**Instructions for the task**.
In the records below, the line that contains "Where should I" marks the start. Copy it and each line after it through the end, exactly, without pictures.

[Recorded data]

━━━━━━━━━━━━━━━━━━━━━━━━━━━━━━

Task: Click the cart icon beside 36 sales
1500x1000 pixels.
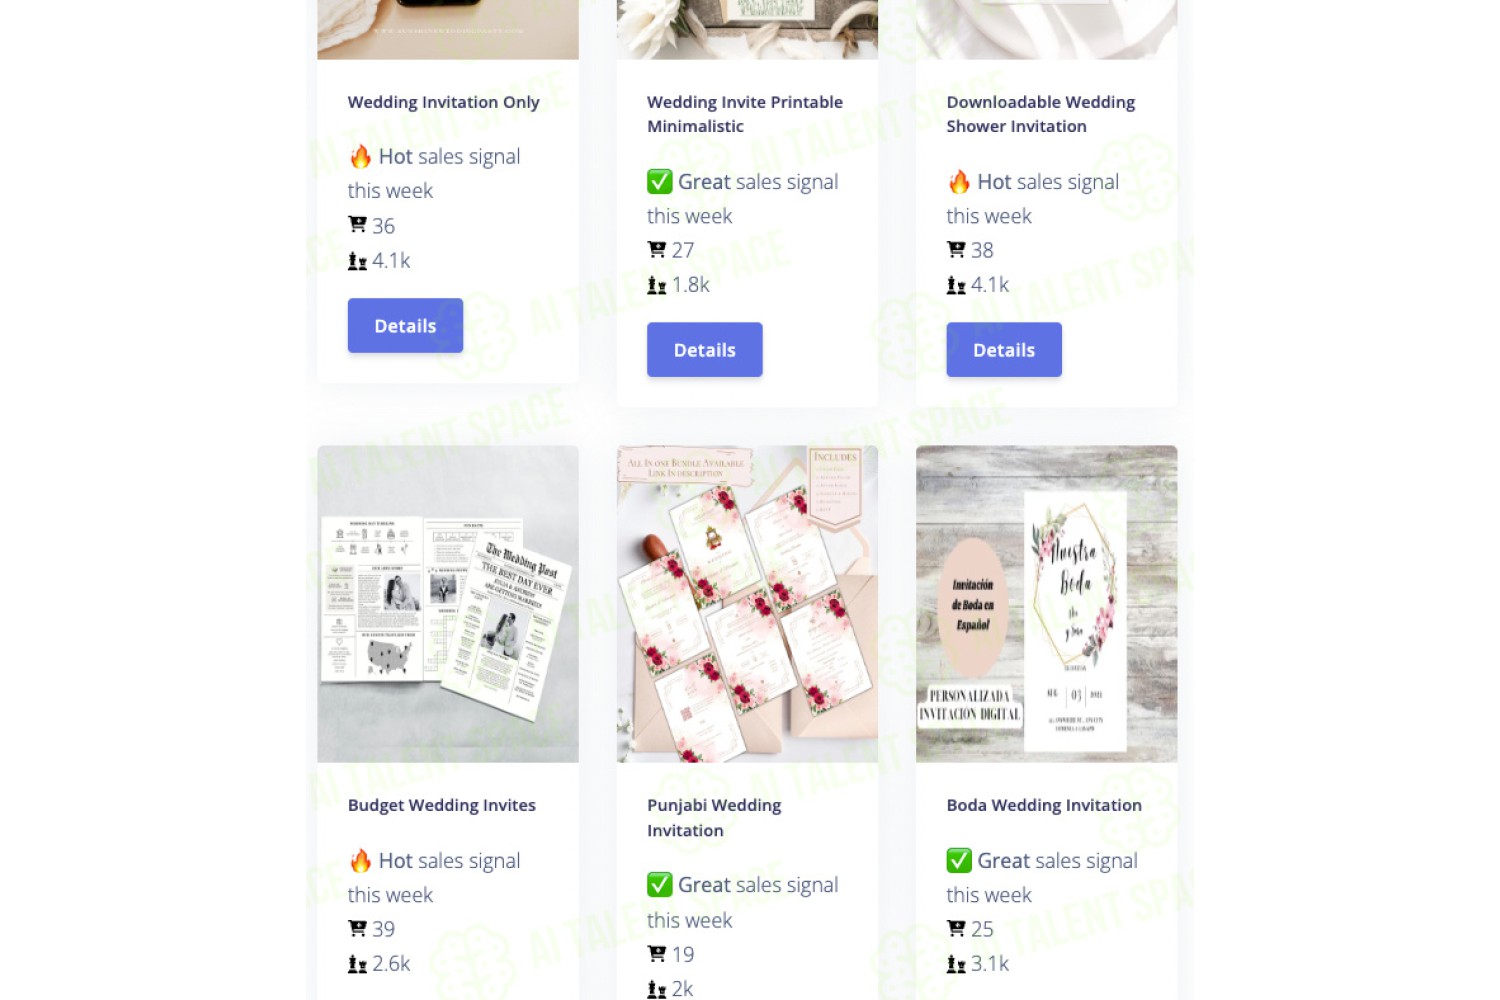Action: click(x=357, y=224)
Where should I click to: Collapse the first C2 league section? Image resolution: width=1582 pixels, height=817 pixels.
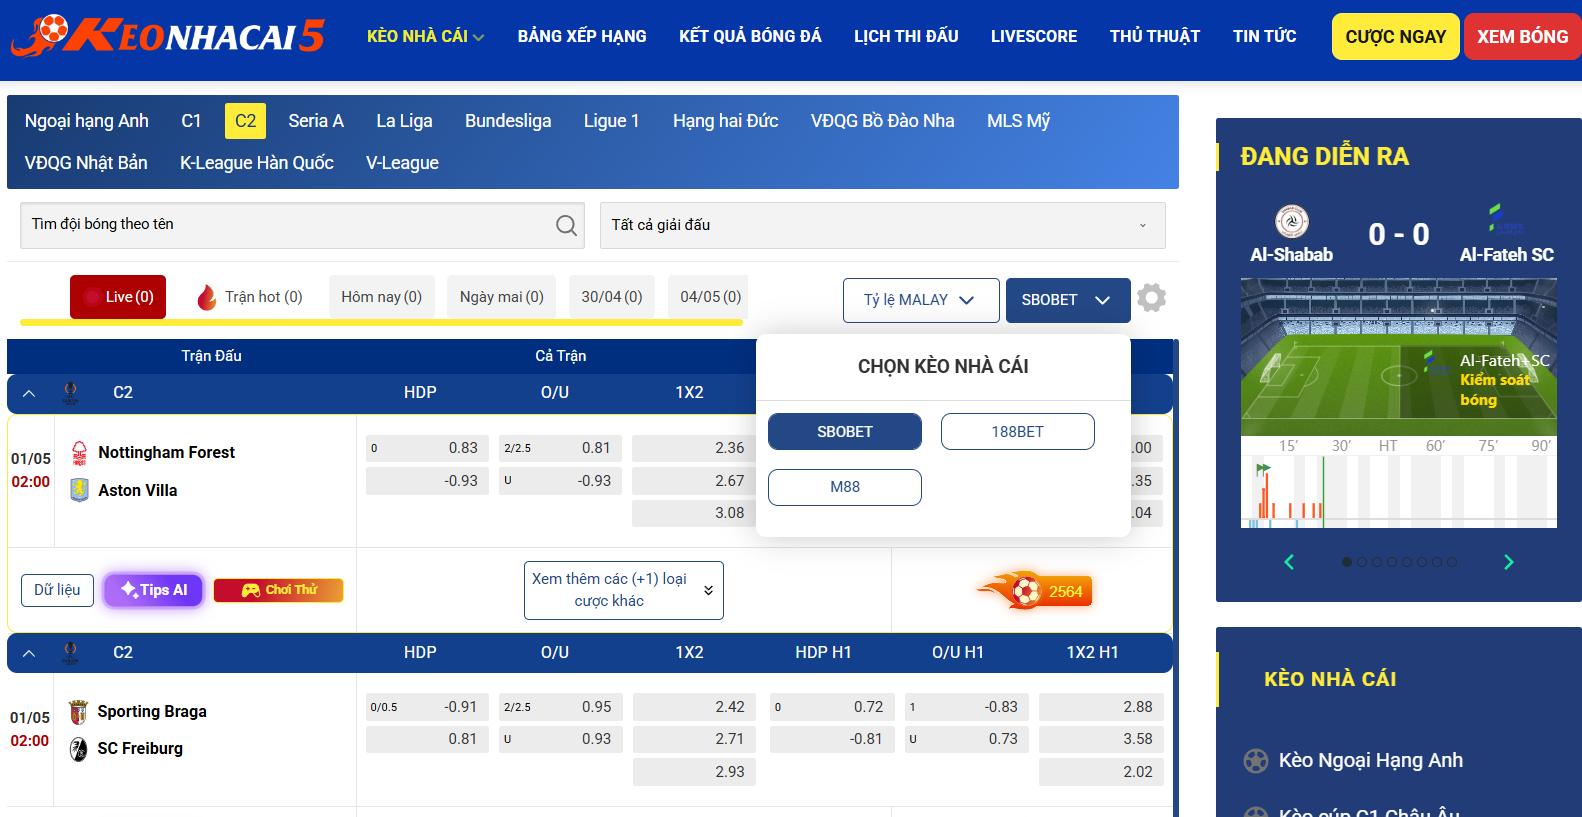coord(29,393)
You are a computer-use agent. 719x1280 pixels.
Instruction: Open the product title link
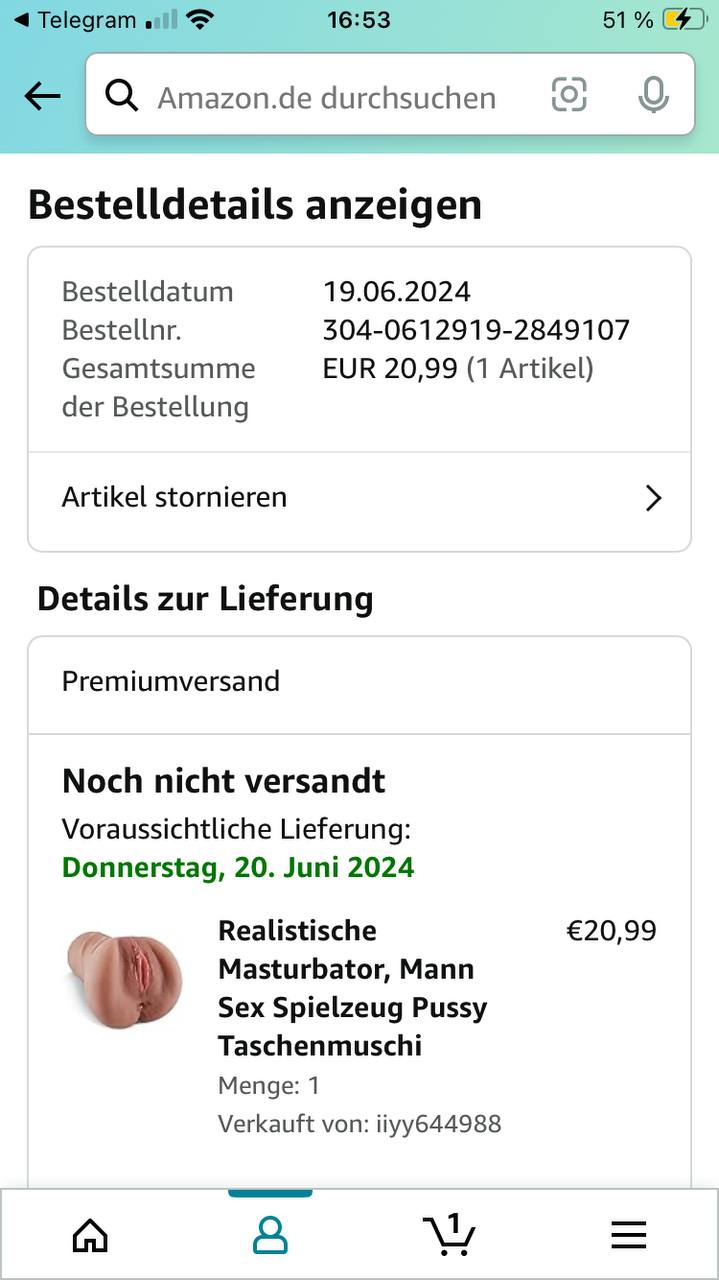point(352,988)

━━━━━━━━━━━━━━━━━━━━━━━━━━━━━━

**Answer area**.
Where should I click to: Collapse the first C2 league section? Image resolution: width=1582 pixels, height=817 pixels.
coord(29,393)
You are a computer-use agent. 719x1280 pixels.
Instruction: Open the product title link
point(352,988)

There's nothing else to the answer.